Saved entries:
↓
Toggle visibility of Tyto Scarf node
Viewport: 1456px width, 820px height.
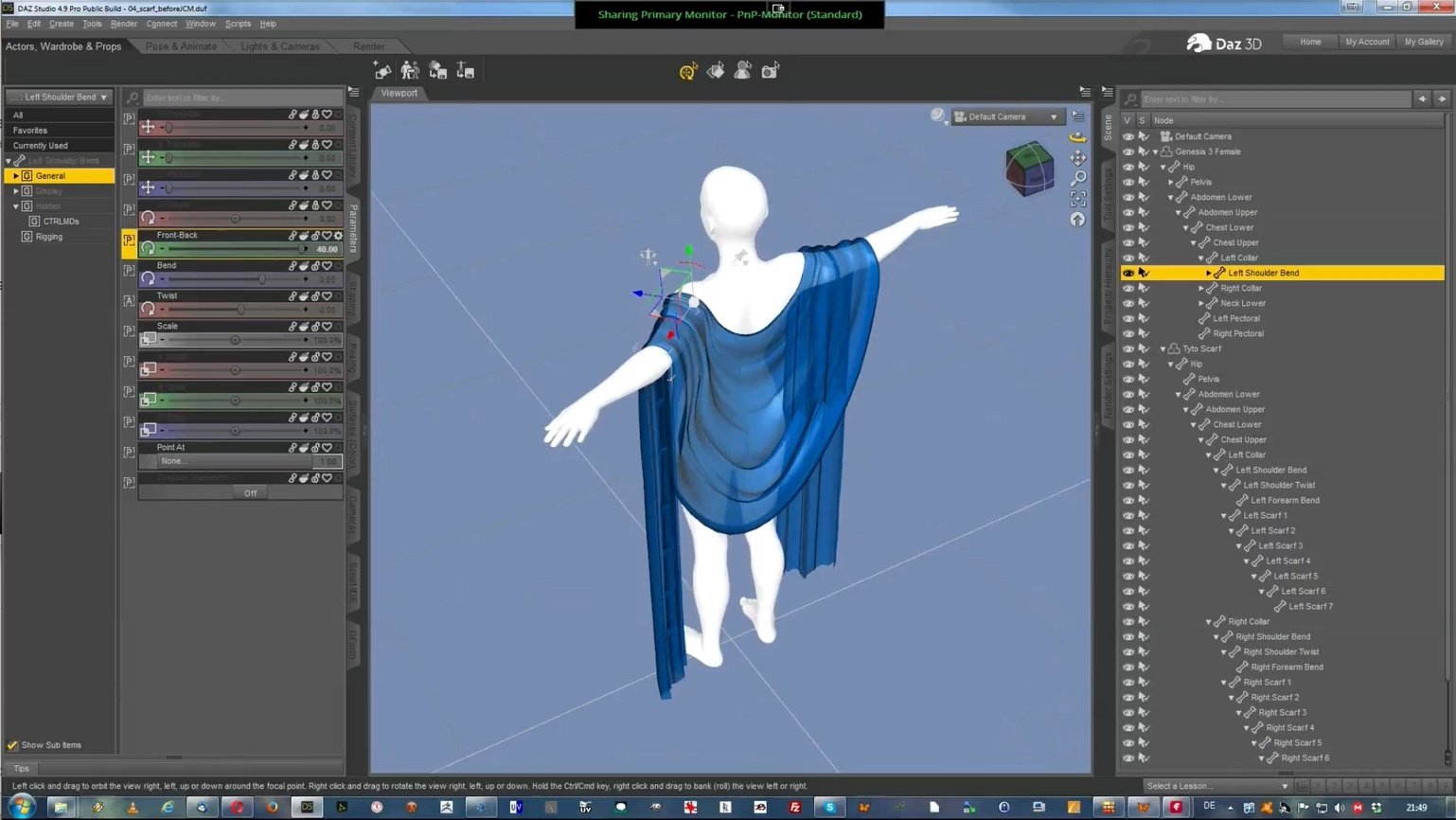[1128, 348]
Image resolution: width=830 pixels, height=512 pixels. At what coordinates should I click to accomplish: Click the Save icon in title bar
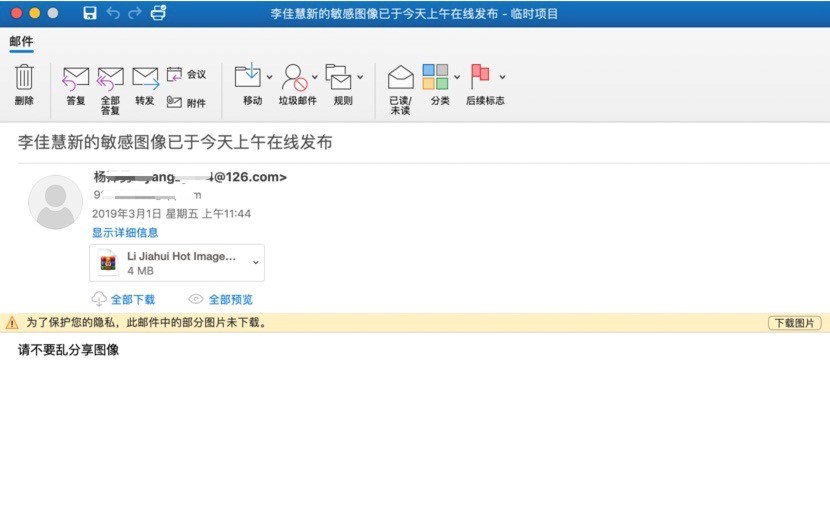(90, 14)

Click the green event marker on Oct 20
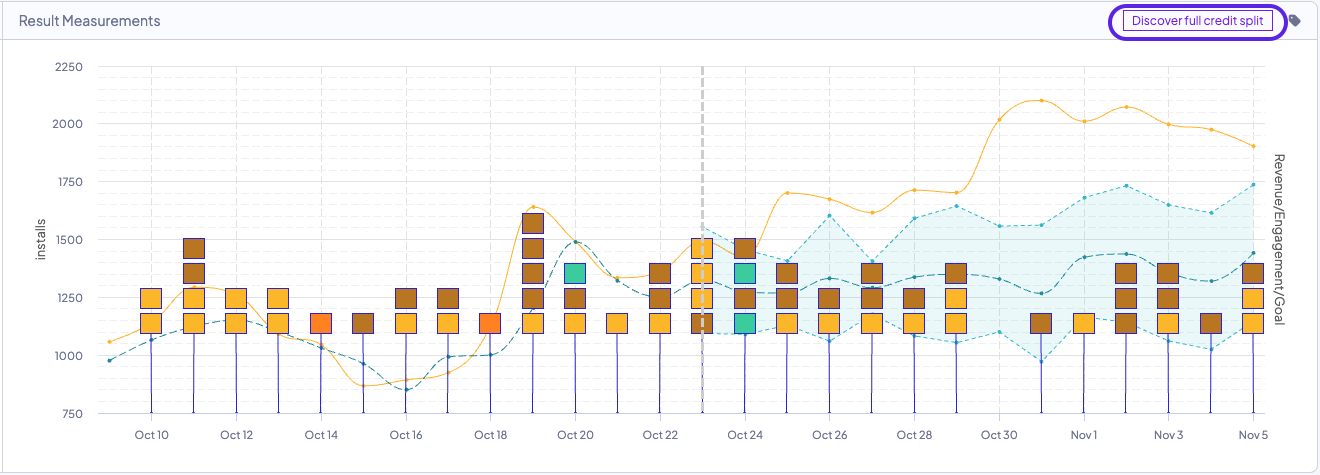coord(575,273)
↑
ASSIGNMENT ▸ Repeat each line above exactly. The pictures stay out.

RESPONSE BELOW ▸
Toggle visibility of Tyto Scarf node
Viewport: 1456px width, 820px height.
[1128, 348]
Image resolution: width=830 pixels, height=512 pixels. At what coordinates should I click to accomplish: Click the Save icon in title bar
(90, 14)

Click the green event marker on Oct 20
coord(575,273)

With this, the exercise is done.